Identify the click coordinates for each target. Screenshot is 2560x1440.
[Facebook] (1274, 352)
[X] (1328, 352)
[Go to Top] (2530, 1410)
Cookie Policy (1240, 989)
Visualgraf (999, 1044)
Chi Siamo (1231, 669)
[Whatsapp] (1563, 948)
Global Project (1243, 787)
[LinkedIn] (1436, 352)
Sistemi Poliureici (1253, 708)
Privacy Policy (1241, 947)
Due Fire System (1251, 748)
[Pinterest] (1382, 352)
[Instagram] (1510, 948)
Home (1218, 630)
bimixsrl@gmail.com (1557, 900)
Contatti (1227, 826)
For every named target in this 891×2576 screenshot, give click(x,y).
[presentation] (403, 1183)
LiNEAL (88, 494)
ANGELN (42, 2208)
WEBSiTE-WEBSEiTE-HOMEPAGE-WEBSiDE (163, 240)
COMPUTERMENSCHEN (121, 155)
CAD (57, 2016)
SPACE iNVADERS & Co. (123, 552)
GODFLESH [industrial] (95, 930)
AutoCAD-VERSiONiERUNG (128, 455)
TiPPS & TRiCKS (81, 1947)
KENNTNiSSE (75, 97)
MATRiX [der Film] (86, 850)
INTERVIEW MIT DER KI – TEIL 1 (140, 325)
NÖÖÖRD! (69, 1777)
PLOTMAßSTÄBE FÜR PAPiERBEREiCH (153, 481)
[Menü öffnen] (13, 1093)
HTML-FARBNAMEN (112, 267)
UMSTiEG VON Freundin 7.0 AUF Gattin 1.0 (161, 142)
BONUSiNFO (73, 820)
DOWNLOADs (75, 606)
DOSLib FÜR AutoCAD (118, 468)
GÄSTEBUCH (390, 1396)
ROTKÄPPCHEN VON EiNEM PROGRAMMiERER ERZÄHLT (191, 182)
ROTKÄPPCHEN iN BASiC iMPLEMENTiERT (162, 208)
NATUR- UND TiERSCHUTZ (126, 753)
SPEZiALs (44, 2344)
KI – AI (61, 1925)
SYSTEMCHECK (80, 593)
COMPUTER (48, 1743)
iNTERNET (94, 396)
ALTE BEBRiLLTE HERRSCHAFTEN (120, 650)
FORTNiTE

========================

Work required »
Repeat the data in full. Alter nothing.

Answer for the task »
Identify the click coordinates for each target. Screenshot is 2560x1440.
[Facebook] (1274, 352)
[X] (1328, 352)
[Go to Top] (2530, 1410)
Cookie Policy (1240, 989)
Visualgraf (999, 1044)
Chi Siamo (1231, 669)
[Whatsapp] (1563, 948)
Global Project (1243, 787)
[LinkedIn] (1436, 352)
Sistemi Poliureici (1253, 708)
Privacy Policy (1241, 947)
Due Fire System (1251, 748)
[Pinterest] (1382, 352)
[Instagram] (1510, 948)
Home (1218, 630)
bimixsrl@gmail.com (1557, 900)
Contatti (1227, 826)
For every named target in this 891×2576 screenshot, give click(x,y).
[presentation] (403, 1183)
LiNEAL (88, 494)
ANGELN (42, 2208)
WEBSiTE-WEBSEiTE-HOMEPAGE-WEBSiDE (163, 240)
COMPUTERMENSCHEN (121, 155)
CAD (57, 2016)
SPACE iNVADERS & Co. (123, 552)
GODFLESH [industrial] (95, 930)
AutoCAD-VERSiONiERUNG (128, 455)
TiPPS & TRiCKS (81, 1947)
KENNTNiSSE (75, 97)
MATRiX [der Film] (86, 850)
INTERVIEW MIT DER KI – TEIL 1 (140, 325)
NÖÖÖRD! (69, 1777)
PLOTMAßSTÄBE FÜR PAPiERBEREiCH (153, 481)
[Menü öffnen] (13, 1093)
HTML-FARBNAMEN (112, 267)
UMSTiEG VON Freundin 7.0 AUF Gattin 1.0 (161, 142)
BONUSiNFO (73, 820)
DOWNLOADs (75, 606)
DOSLib FÜR AutoCAD (118, 468)
GÄSTEBUCH (390, 1396)
ROTKÄPPCHEN VON EiNEM PROGRAMMiERER ERZÄHLT (191, 182)
ROTKÄPPCHEN iN BASiC iMPLEMENTiERT (162, 208)
NATUR- UND TiERSCHUTZ (126, 753)
SPEZiALs (44, 2344)
KI – AI (61, 1925)
SYSTEMCHECK (80, 593)
COMPUTER (48, 1743)
iNTERNET (94, 396)
ALTE BEBRiLLTE HERRSCHAFTEN (120, 650)
FORTNiTE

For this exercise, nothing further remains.